> **DIRECTIONS FOR THIS TASK**:
Which lines of the entries below hold the word "element"? Report each of them.

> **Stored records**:
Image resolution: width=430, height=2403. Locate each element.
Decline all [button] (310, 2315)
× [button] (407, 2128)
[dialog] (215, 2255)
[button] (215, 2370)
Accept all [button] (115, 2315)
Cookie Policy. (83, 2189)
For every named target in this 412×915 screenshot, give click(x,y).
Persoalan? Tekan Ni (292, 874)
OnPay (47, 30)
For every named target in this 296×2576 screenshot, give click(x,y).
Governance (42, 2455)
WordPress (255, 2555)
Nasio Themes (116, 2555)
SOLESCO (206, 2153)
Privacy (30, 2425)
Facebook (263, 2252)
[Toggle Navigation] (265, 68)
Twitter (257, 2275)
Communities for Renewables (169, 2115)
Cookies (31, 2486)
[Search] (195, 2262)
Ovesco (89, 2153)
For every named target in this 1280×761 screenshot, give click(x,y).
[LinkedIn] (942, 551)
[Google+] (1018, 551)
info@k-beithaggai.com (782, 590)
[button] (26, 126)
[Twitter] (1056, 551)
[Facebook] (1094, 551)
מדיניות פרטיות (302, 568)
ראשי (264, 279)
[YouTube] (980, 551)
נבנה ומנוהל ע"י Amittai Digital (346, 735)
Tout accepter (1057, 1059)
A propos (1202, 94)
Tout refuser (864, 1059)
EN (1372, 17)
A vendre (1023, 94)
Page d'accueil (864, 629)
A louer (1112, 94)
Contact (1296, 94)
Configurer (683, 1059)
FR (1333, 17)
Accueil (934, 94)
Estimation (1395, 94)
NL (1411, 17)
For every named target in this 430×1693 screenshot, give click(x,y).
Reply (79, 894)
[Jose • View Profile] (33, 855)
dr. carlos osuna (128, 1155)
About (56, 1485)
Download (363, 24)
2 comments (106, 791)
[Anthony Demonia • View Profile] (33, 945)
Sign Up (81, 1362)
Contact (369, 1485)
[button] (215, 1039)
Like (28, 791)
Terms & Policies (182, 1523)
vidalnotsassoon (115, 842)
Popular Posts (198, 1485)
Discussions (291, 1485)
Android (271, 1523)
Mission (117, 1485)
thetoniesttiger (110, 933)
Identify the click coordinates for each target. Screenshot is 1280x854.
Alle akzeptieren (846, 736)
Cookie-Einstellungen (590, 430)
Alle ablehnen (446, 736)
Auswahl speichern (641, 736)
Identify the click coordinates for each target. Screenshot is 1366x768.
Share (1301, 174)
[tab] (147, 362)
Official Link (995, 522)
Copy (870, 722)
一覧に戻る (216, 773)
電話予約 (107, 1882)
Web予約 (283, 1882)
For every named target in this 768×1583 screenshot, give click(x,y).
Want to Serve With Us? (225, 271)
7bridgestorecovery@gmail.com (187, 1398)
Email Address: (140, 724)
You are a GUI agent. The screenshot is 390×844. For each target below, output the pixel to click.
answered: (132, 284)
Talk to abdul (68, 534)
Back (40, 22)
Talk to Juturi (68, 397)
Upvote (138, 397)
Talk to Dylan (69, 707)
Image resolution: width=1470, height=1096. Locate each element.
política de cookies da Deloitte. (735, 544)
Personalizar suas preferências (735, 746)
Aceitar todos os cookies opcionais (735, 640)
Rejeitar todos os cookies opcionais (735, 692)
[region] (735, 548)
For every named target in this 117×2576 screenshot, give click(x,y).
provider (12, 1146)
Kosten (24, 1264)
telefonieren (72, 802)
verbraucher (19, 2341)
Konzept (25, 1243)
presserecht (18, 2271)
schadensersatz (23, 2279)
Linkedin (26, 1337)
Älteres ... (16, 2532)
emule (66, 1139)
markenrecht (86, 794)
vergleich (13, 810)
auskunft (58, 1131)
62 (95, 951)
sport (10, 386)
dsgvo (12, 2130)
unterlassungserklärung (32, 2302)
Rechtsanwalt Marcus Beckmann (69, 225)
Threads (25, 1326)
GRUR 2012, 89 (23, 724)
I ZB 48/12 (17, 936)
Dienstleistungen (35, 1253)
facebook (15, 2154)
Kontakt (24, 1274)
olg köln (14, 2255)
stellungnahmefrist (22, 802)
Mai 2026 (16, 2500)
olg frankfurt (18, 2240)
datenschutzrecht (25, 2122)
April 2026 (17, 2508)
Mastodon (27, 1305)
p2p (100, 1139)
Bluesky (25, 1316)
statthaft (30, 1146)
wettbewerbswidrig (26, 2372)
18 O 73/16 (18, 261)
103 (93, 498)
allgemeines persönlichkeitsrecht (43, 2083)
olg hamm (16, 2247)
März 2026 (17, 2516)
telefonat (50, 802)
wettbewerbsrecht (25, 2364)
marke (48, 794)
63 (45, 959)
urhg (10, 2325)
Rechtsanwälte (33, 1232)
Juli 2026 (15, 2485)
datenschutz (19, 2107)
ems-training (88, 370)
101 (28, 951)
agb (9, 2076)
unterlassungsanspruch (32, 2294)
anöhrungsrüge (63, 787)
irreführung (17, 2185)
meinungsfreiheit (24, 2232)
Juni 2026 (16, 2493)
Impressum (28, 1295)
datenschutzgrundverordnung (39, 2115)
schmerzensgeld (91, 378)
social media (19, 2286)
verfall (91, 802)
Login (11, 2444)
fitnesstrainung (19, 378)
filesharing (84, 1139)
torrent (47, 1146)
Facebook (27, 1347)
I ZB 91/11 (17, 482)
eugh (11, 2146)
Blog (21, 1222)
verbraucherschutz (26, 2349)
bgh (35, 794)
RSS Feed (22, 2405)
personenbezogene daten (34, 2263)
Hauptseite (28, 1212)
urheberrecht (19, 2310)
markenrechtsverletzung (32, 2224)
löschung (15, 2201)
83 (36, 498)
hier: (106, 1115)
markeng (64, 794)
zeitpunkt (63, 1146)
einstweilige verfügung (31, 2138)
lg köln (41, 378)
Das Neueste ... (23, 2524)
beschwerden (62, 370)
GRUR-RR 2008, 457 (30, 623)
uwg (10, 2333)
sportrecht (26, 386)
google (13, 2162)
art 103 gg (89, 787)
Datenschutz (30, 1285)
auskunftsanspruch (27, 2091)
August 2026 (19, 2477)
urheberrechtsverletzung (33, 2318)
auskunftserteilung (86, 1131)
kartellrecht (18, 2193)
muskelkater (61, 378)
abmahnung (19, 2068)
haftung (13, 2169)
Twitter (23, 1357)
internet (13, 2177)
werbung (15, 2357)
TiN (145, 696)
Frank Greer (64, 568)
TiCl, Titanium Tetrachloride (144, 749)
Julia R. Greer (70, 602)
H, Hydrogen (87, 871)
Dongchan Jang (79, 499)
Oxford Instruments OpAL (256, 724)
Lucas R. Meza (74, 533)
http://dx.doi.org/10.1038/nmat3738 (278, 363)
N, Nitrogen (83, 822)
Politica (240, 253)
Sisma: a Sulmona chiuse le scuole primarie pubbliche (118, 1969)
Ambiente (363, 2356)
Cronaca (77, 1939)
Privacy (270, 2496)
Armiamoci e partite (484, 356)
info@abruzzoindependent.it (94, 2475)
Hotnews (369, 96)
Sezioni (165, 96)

> **THE ANSWER**:
Image resolution: width=430, height=2403. Locate each element.
Image resolution: width=1470, height=1096. Locate each element.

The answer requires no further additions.